De lange man droeg een holster met daarin een zwartblauwe revolver met witte greep. Onwillekeurig nam hij zijn hoed af toen hij de kerk binnenliep terwijl hij wachtte tot zijn ogen waren gewend aan de donkere schaduwen tussen de muren. De eiken vloer was opengereten en weggesleept door een aannemer en de harde, hier en daar bultige aarde eronder was groen en koel door het ontbreken van zonlicht. Het rook er naar vocht en naar uitwerpselen van veldmuizen. Het kerkinterieur was bezaaid met koperkleurige hulzen die als gouden tanden over de vloer lagen verspreid.

De lange man ging op zijn hurken zitten. Het leer van zijn wapenriem knarste, zijn knieën kraakten. Met de punt van een balpen pikte hij een huls op. Alle hulzen waren van het kaliber .45. Hij schraapte zachtjes zijn keel en spuwde opzij. Hij kon de geur die door de wind werd meegevoerd onmogelijk negeren. Hij ging rechtop staan, liep de achterdeur uit en staarde naar een veld dat was omgewoeld door een bulldozer. De kaneelkleurige aarde was omgespit en de afdrukken van de stalen rupsbanden van de bulldozer waren duidelijk te zien.

De lange man liep terug naar zijn pick-up en haalde een hark en een schop met lange steel uit de laadbak.
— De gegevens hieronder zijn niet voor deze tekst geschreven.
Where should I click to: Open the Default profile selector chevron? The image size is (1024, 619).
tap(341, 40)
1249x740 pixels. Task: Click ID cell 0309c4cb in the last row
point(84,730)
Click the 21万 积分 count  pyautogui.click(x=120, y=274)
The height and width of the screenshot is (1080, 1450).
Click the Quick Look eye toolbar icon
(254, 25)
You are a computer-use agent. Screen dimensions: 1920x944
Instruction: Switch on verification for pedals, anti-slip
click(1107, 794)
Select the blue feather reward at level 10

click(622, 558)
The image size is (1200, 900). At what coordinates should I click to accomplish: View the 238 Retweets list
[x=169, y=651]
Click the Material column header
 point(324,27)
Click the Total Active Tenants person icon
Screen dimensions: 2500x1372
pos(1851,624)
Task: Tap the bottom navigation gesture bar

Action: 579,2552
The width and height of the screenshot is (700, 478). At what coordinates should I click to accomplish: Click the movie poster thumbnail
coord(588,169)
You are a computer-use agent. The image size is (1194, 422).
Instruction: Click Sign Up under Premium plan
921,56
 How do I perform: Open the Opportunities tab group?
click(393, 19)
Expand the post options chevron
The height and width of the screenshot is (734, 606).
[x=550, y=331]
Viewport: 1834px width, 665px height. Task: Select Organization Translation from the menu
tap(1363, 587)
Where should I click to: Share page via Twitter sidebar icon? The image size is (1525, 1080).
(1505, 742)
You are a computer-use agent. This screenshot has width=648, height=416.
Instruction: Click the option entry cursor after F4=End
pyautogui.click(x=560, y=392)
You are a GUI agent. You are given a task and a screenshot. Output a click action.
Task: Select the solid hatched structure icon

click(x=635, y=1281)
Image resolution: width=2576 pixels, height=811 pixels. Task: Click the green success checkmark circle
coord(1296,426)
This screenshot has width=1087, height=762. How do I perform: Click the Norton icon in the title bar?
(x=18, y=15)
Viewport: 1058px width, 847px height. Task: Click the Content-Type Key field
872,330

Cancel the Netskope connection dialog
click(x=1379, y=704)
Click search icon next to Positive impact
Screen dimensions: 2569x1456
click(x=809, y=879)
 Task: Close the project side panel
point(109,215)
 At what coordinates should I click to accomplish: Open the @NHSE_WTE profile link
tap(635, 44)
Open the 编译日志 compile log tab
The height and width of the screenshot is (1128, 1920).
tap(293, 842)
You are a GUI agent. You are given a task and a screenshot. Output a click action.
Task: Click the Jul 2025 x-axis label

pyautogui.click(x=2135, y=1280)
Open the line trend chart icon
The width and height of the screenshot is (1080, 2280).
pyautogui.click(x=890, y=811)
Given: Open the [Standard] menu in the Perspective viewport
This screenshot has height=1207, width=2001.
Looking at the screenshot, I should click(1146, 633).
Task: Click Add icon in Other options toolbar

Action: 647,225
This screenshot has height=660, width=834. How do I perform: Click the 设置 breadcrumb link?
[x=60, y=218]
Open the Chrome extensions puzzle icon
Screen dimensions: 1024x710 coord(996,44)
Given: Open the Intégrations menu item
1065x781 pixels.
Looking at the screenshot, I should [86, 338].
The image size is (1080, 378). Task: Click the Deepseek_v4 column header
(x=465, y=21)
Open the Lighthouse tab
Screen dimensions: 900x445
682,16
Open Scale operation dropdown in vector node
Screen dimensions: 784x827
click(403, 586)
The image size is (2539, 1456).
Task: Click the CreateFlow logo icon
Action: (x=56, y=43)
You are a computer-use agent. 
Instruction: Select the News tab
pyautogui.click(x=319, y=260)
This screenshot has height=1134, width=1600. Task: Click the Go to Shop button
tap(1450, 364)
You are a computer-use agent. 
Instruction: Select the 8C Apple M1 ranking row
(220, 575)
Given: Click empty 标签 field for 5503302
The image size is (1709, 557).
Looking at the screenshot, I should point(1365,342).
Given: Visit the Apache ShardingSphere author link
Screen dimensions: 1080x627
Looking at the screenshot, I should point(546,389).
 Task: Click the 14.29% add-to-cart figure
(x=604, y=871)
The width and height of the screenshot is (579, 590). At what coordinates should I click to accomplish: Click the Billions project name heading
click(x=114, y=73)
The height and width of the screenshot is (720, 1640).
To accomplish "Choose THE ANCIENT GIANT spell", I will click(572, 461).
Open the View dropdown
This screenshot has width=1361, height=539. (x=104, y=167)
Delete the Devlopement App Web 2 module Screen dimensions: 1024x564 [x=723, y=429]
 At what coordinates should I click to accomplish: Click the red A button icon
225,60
Hij liep het veld in en zette het gewicht van zijn been en onderlichaam op het blad van de schop. Hij stuitte op een stuk steen. Hij zette het blad op een andere plek in de grond en probeerde het opnieuw. Deze keer zakte het blad diep de grond in, tot aan de zool van zijn werkschoen, alsof hij wegzonk in aangestampt koffiedik. Toen hij de schop lostrok, steeg er een geur op in zijn neusgaten die hem de keel deed samentrekken om de omhoogkomende gal uit zijn maag tegen te houden. Hij maakte een bandana nat met water uit een veldfles in zijn pick-up, bond die om de onderste helft van zijn gezicht en knoopte hem vast achter zijn hoofd. Toen liep hij langzaam door het veld terwijl hij de steel van de hark in de grond stak. Om de meter, op steeds dezelfde diepte, voelde hij een zachte weerstand, als een zak voer waarvan het jute is verrot en gescheurd. De droge aarde gleed elke keer dat hij de steel uit het gat trok terug. De wind was helemaal gaan liggen. De lucht kreeg een groene tint in het laatste zonlicht en de hemel werd doorsneden door vogels. De stank nam toe en leek nu zelfs uit zijn schoenen op te stijgen en in zijn kleren te trekken. De lange man draaide de hark om, terwijl hij ervoor zorgde dat hij de punt die hij in de aarde had geduwd niet aanraakte en begon aarde weg te schrapen bij een laag stuk dat aan de klauwsporen te zien al door een wild dier was omgewoeld.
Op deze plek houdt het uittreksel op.